Segundo reportagem da Folha de S. Paulo, a investigação foi iniciada há cerca de seis meses, com base em denúncias que configuram crimes contra a dignidade sexual. Doze das vítimas haviam procurado a polícia anteriormente, mas acabaram abandonando o processo. Klaus conta com mais de 90 mil seguidores em seu perfil no Instagram e tem fotos ao lado de celebridades, como Deolane Bezerra, viúva de MC Kevin.

Na última terça-feira (13), dois mandatos de busca foram cumpridos em propriedades listadas no nome do cirurgião no RS. Após a investigação se tornar pública, mais de 40 mulheres procuraram a delegacia em 2 dias para registrar denúncias contra o médico. Até quinta-feira (15), mais de 20 vítimas foram ouvidas. A delegada titular Jeiselaure Rocha de Souza afirmou que o caso mais antigo até o momento teria acontecido em 2001. O mais recente seria deste ano.

“Durante a consulta, ele acaba ultrapassando o limite da boa conduta entre médico e paciente, porque sabemos que é natural que precise tirar a roupa para fazer medições, mas ele ultrapassa. Os toques são lascivos, ele acaba proferindo cantadas, dizendo que, se elas tiverem relações com ele, ele pode fazer outros procedimentos como bônus”, declara a delegada.

Um dos casos acompanhados pela investigação seria um estupro de vulnerável.

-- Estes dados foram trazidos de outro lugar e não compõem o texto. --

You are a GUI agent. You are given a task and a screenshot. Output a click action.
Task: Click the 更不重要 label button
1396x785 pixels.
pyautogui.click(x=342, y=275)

A paciente foi sedada para uma cirurgia. “Ela foi sedada, ele teria conversado com ela um pouco antes. Quando ela acordou, percebeu que estava sem a calcinha, aquela que o hospital dá, e percebeu uma secreção diferente quando foi ao banheiro. Foi encaminhado para o exame de verificação sexual que foi positivo, inclusive, para a presença de sêmen”, afirma Jeiselaure.

Aparelhos eletrônicos foram apreendidos nas buscas para apurar denúncias de uma ex-funcionária. Ela relata que o cirurgião andava nu pelo consultório e que ouviu, em mais de uma ocasião, relações sexuais entre ele e as pacientes, além de pedidos para que a funcionária comprasse preservativos e o filmasse. A maioria das vítimas ainda relata que o médico sugeria preenchimento labial para as pacientes e colocava os dedos dentro da boca delas, fazendo movimentos que simulavam sexo oral.

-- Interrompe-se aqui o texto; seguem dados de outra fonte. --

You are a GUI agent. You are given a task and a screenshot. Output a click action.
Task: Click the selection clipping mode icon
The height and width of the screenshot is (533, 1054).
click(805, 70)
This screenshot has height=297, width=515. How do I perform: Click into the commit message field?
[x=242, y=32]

Sabrina Ferreira, empresária e influencer de 27 anos, criou um grupo no WhatsApp para reunir clientes do médico que tivessem sofrido assédio ou abuso sexual durante as consultas ou durante os procedimentos. Atualmente, ela conta que o grupo possui 45 participantes. Por vergonha e confusão por conta da reputação do médico, Sabrina só relatou o assédio recentemente.

“Ele começou a apalpar meu bumbum, falar ‘você é tão linda, estou me apaixonando por você’, um monte de coisas desse tipo. Pediu para eu virar de frente, começou a passar a mão nos meus seios, me assediar, porque não era toque de médico. Passou a mão no biquinho do meu seio, eu fiquei em choque. Não tive reação porque, enquanto ele estava fazendo isso, fiquei pensando em tudo o que eu tinha visto dele. Aquela imagem que eu tinha criado de um médico sensacional, um médico bom, eu estava em choque. Ele me virou, começou a passar a mão na minha bunda de novo, começou a beijar a minha bunda”, lembra.

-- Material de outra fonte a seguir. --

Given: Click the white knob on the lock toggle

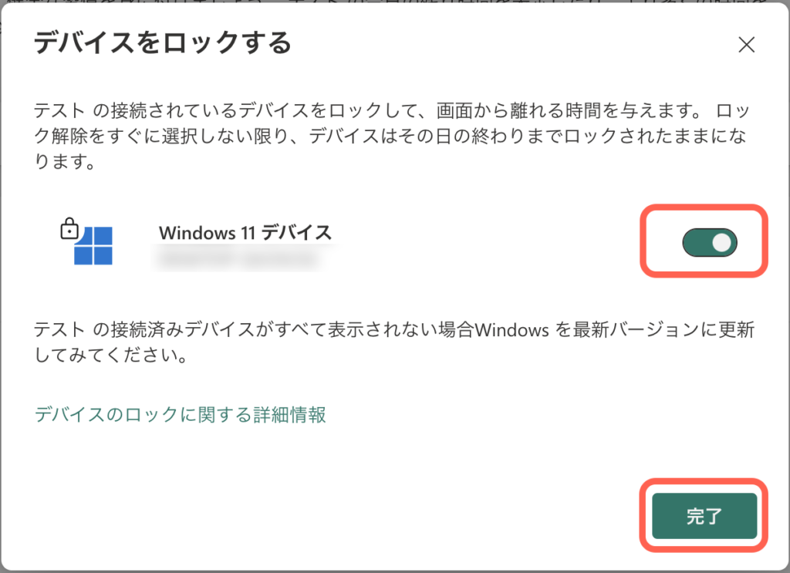Looking at the screenshot, I should click(722, 242).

Segundo a delegada, uma investigação paralela sobre erros médicos pode ser desdobrada a partir do caso. Uma mulher de 26 anos, uma das vítimas ouvidas na investigação, conta que um caroço levantou em sua pele após uma bioplastia nos glúteos realizada pelo médico em uma clínica em São Paulo no fim de 2020.

“No dia do procedimento, o médico passou a mão várias vezes nas minhas coxas, perguntando quanto tempo eu treinava, se tomava anabolizante e ‘mostrando’ para as secretárias. Após a aplicação, ele perguntou se eu tinha prótese de silicone. Eu falei que sim, e ele pediu pra levantar a blusa pra ver se estava tudo certo, colocou a mão e ficou apertando”, lembra.

Em 2008, Klaus já havia recebido pena disciplinar de censura pública em processos administrativos no Conselho Regional de Medicina do Rio Grande do Sul, de acordo com a entidade. Eduardo Neubarth Trindade, vice-presidente, afirma que o médico pode ser cassado definitivamente e proibido de trabalhar em todo o território nacional caso as acusações sejam comprovadas.